Asset Editor supports the following types of drawing guides:

  • The Ruler allows you to position and rotate a simple axis, then draw a line along that axis, like a regular ruler.

  • The Square Grid helps you draw lines that are either parallel or perpendicular to a horizon line.

  • The Isometric Perspective guide helps you draw lines that are parallel to one of three axes: The x-axis, the y-axis and the z-axis. The angle of each axis can be customized as needed.

    This type of pseudo-perspective can also be referred to as parallel projection., This method is often used in 2D games and computer graphics. In 2D animation, it is often used to draw long tilting backgrounds from a low or high angle. In 3D isometric perspective is used to depict schematics of 3D elements without using perspective, foreshortening or 3D rendering.

  • The 1-Point Perspective guide helps you draw lines coming from a single vanishing point on the horizon. It also helps you draw lines that are either parallel or perpendicular to the horizon line.

    This is useful for drawing cuboid structures that are facing the camera.

  • The 2-Point Perspective guide helps you draw lines coming from one of two vanishing points. Typically these points are placed on the horizon line outside the camera field. It also helps you draw lines that are perpendicular to the horizon line.

Guides are made to work with the following tools. To avoid cluttering your drawing space, they are only visible when one of these tools is selected:

  • Brush
  • Pencil
  • Stroke
  • Line

To use a guide, you must add the Guides view to your workspace. Then, you can add the guide you wish to use to your scene's guides list. A newly added guide will have its horizon line and vanishing points in preset positions. You can rotate and reposition the horizon line as well as reposition the vanishing points to fit your scene's needs. When using curvilinear perspective guides, you can also adjust the Beziers of the curves to make them narrower or wider.

The Guides view allows you to have as many guides as you want, and each one will preserve the adjustments you make to it. In the Guides view, you can also select which guide you wish to use, rename, delete and reorder guides as needed, as well as cut, copy, paste, export and import guides between different scenes.

NOTES
  • The guide list, its guides and their individual parameters are saved with your scene. Hence, you can create a configure a guide specifically for the backgrounds and objects in your scene in one Asset Editor session, then reuse them exactly as you configured them in a later Asset Editor session.
  • Changes made to a guide or to the guide list can be undone with the Undo command.

Symmetry Guides

Asset Editor also supports Symmetry Guides. These kinds of guides automatically draw mirror reflections of each stroke you draw. You may add the following types of Symmetry guides.

  • The Vertical Symmetry Guide is a line along the vertical y-axis that automatically draws the horizontal mirror reflection of your drawing strokes. It helps you draw perfectly symmetrical drawings. The symmetry line’s angle can be adjusted by clicking and rotating. It has a point signifying the centre of rotation, and the point can be moved anywhere in the Camera view to set the point the line rotates around.

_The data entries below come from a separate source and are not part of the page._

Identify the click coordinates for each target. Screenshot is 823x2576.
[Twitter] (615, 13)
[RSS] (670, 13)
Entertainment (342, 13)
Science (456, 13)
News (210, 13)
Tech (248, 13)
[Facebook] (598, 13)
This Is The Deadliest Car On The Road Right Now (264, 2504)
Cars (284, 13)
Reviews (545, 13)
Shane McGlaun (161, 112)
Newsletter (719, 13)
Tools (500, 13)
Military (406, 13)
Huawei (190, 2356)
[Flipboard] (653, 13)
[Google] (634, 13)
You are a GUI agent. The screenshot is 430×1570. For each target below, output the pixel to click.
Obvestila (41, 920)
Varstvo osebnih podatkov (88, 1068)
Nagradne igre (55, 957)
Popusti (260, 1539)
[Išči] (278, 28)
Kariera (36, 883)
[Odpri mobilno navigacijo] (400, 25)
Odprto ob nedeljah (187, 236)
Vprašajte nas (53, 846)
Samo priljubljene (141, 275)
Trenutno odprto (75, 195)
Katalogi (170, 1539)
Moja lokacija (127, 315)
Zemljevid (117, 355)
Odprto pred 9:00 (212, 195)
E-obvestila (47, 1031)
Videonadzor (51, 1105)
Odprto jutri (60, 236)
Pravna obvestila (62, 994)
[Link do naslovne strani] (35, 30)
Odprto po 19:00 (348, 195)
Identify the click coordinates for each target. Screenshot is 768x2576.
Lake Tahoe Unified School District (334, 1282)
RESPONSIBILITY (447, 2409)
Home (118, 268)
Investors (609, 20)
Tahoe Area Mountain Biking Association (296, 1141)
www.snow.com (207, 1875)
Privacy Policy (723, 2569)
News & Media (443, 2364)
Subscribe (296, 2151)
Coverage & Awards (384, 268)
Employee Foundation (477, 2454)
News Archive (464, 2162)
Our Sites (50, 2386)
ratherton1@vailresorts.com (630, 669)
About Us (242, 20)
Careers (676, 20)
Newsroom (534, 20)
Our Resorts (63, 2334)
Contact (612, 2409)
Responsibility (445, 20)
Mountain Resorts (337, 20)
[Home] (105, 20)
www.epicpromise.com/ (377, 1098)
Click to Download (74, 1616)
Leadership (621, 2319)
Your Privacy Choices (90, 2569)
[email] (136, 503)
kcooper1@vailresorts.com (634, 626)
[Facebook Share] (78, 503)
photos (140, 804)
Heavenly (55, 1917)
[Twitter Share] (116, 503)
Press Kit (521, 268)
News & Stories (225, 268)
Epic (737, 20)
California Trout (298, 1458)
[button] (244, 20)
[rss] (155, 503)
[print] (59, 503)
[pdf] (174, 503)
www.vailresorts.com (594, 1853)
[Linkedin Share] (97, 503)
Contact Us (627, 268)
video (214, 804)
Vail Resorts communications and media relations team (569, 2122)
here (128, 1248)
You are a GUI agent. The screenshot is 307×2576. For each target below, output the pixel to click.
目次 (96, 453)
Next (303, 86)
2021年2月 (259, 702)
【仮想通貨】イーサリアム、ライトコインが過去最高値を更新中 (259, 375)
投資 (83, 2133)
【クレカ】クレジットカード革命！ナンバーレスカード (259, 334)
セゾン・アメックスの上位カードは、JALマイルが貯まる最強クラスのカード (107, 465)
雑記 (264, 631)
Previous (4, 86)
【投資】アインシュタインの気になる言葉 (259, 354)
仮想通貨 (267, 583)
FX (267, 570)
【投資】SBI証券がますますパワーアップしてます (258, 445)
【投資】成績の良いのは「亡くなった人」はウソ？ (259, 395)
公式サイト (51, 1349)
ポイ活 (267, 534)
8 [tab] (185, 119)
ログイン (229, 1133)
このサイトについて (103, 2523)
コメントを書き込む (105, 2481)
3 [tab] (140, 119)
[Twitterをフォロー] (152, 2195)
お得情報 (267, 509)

  • The Horizontal Symmetry Guide is a line along the horizontal x-axis that automatically draws the vertical mirror reflection of your drawing strokes. It helps you draw drawings with perfect vertical symmetry. It has a point signifying the centre of rotation, and the point can be moved anywhere in the Camera view.

  • The Dual Axis Symmetry Guides consist of both a horizontal and vertical symmetry line that intersects and a central point and divides the camera into four quarters. A line drawn on one quarter will automatically draw the same line symmetrically on the other three quarters. It has a point signifying the centre of rotation and the point can be moved anywhere in the Camera view.

Symmetry Guides can be used with the following tools:

  • Pencil

  • Brush

  • Stencil Brush

  • Shape

  • Stamp

NOTE The Symmetry Guides are not available with the Polyline Tool.